The work in the conservation lab, Southerly said, is just as critical to preserving the archaeological treasures as the efforts underwater.
“Archaeology continues in the lab. What we take up as one object, that one object might have 50 to 100 pieces in it that have to be cleaned and stabilized,” Southerly said.
He estimated that conservation of the entire collection of QAR artifacts will take 10 to 15 years. X-rays are taken of the items once they are brought to the lab to prioritize what is conserved first, he said.

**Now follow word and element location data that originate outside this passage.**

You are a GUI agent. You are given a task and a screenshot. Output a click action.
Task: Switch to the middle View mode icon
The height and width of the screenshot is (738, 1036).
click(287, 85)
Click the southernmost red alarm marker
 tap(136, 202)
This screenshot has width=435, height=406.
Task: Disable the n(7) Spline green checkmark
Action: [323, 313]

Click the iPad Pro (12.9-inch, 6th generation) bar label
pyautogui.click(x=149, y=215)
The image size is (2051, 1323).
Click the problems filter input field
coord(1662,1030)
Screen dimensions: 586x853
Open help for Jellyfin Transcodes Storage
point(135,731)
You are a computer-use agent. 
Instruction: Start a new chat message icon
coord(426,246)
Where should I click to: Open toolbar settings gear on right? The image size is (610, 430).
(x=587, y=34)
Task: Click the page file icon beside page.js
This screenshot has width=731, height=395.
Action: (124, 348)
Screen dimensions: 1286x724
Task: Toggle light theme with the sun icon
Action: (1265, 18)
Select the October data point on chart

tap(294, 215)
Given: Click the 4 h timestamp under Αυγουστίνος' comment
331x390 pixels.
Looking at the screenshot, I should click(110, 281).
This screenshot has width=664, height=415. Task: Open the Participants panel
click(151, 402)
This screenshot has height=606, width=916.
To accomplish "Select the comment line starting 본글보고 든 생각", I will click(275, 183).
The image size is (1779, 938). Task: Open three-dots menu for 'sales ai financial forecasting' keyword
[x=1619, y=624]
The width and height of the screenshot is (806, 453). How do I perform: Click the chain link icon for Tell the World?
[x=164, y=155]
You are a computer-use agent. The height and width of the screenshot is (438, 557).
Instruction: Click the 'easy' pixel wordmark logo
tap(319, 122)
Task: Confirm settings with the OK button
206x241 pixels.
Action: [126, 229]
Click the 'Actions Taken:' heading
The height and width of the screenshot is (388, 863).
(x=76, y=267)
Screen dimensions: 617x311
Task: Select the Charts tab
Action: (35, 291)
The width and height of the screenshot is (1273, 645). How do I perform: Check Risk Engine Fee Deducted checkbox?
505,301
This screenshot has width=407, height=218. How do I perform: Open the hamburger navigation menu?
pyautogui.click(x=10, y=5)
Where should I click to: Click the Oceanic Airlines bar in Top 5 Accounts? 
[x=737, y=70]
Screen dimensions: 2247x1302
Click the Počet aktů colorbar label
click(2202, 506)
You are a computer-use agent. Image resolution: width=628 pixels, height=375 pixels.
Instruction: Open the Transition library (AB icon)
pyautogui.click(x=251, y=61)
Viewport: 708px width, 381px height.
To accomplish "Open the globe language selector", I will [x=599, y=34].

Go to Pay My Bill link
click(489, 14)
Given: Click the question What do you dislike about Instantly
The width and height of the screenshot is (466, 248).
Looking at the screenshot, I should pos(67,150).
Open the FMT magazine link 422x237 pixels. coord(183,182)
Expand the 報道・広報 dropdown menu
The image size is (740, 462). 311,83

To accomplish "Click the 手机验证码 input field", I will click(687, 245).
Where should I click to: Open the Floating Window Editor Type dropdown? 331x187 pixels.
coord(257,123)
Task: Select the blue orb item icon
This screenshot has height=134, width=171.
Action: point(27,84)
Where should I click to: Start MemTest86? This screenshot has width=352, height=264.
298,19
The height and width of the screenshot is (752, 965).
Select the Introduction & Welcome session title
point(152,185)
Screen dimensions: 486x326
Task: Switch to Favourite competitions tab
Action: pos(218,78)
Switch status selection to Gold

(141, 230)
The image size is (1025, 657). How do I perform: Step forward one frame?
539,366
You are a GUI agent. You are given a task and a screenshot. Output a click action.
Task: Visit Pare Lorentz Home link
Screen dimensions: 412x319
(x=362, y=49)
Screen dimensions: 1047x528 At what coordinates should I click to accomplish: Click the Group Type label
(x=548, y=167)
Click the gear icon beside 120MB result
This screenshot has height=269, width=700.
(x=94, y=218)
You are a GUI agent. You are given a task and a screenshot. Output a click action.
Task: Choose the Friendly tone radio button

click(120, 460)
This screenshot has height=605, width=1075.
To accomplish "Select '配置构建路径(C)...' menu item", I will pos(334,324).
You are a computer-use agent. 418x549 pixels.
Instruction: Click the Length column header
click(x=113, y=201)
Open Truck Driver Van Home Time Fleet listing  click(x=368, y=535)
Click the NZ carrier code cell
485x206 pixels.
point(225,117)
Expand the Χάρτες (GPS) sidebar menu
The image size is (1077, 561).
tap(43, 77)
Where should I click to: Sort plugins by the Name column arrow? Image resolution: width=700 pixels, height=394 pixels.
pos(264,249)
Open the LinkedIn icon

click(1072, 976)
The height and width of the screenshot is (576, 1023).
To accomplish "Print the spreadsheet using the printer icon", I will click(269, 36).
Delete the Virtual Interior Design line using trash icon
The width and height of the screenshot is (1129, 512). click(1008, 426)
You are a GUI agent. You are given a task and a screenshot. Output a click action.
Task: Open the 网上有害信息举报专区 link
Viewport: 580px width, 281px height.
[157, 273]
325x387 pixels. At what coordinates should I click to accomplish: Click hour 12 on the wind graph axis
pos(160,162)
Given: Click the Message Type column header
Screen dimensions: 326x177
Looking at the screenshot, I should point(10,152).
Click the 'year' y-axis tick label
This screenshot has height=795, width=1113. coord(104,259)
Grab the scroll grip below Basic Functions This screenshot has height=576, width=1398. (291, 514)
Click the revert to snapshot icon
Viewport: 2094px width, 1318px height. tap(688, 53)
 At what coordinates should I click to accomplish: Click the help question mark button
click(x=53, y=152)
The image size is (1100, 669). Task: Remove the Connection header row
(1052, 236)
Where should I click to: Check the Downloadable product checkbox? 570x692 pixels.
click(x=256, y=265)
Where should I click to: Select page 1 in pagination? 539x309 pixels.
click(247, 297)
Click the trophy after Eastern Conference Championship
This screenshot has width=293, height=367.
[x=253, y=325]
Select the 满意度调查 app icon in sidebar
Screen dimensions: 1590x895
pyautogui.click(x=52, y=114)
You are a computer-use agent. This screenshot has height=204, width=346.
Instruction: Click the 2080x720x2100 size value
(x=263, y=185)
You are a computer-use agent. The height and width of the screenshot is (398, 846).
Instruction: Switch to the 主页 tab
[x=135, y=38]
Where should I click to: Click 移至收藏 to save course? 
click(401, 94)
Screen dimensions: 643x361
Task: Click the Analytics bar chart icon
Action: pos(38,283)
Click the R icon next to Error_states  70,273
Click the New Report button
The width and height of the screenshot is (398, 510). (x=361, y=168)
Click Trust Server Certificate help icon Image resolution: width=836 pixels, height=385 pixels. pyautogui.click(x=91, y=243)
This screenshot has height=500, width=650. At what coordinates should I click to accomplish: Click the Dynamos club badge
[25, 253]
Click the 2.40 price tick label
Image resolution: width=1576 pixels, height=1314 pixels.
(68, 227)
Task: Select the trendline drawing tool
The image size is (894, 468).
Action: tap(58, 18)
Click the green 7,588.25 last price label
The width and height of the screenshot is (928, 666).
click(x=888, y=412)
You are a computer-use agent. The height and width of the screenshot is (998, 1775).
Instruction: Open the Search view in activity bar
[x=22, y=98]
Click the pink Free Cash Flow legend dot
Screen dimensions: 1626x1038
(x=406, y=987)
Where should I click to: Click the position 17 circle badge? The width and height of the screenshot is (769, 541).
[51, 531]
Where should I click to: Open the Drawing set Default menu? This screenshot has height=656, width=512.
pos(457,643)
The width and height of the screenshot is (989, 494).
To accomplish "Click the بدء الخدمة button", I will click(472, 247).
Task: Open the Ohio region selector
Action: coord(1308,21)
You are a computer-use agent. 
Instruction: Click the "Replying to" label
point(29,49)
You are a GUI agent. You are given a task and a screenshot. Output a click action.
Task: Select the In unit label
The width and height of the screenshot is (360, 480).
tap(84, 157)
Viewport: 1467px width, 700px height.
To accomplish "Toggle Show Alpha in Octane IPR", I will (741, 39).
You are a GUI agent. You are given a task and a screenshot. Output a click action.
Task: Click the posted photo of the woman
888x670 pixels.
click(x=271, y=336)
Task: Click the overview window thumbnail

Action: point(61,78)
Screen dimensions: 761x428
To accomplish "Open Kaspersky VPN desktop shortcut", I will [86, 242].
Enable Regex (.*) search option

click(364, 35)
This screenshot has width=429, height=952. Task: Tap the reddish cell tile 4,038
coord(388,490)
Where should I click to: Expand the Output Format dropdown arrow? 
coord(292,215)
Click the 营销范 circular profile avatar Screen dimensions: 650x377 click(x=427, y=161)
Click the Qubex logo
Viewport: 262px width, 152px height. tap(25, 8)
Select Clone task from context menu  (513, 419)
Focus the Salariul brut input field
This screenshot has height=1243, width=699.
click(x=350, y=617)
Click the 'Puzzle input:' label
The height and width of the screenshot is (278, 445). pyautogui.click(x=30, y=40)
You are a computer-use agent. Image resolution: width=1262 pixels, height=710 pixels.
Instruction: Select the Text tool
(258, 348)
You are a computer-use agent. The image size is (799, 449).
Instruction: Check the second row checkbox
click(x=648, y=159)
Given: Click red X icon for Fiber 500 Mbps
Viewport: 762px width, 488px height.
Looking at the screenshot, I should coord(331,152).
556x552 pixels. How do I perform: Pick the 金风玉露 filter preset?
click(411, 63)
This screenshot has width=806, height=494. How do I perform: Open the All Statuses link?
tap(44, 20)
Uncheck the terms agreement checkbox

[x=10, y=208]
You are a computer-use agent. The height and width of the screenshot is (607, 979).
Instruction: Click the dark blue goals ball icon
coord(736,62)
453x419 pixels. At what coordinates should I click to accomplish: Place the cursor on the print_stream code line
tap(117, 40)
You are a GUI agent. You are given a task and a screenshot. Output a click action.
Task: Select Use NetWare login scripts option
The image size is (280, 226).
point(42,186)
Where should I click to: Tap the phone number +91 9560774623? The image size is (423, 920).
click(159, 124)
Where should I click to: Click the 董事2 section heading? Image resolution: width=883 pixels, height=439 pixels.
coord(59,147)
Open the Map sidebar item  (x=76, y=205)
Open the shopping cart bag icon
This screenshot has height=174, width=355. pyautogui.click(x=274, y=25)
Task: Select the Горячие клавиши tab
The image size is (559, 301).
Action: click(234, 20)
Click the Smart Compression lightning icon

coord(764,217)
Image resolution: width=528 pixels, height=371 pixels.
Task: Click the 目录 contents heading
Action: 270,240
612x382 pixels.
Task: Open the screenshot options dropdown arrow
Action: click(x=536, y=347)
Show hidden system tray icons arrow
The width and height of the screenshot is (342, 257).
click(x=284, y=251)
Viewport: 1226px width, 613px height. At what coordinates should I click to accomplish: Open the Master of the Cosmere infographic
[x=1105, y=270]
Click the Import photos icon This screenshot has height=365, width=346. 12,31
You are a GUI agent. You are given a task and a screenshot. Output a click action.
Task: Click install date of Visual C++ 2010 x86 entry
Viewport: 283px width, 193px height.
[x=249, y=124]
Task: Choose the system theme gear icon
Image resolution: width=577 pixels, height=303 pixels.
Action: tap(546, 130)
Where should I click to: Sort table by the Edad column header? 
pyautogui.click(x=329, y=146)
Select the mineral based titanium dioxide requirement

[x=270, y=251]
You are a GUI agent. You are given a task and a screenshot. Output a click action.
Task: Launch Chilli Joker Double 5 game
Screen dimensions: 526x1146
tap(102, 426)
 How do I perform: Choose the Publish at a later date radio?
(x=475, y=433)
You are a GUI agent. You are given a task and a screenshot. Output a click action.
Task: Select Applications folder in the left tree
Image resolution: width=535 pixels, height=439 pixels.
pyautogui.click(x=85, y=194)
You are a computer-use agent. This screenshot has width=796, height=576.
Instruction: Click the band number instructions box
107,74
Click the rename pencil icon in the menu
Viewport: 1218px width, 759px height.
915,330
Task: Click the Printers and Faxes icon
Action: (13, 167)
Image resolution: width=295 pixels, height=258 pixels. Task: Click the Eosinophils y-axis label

The Queen Anne’s Revenge originally was a French slave ship, La Concorde, measuring 90- to 100-feet long with three masts and a crew of 150 to 200. Blackbeard captured La Concorde in 1717 and renamed it before it ran aground in 1718 near what is today Fort Macon State Park.
During the summer, the QAR team announced that they were sure they had Blackbeard’s ship. Through the years, experts and naysayers have gone back and forth.
Charles Ewen, professor of anthropology at ECU and co-editor of “X Marks the Spot: The Archaeology of Piracy,” said there’s little doubt of the anchor and other artifacts’ origin, including the ship’s bell dated 1705.
“But (the bell) just didn’t have the ship’s name on it. I don’t think there’s any single key clue that will say, ‘Ah! We’ve got it!’ What you have to look at is the amalgamation of the data together and taken as a whole, I just think the conclusion is that this is the Queen Anne’s Revenge is almost inescapable,” Ewen said.
Wilde-Ramsing said scientists from across the state work on the project. He singled out Cape Fear Community College and UNC-W’s research vessels and ECU’s efforts in the project. “The biggest support is from East Carolina University, which houses our conservation lab. Nine-tenths of the work on any archaeology project is in the conservation lab,” he said.
Not only does ECU provide lab space, Wilde-Ramsing said, but also the university provides students and staff from the anthropology department and maritime studies program to help in the lab, along with experts from multiple departments across campus. “Helping us are chemists, biologists, textile experts, geologists and the list just goes on.”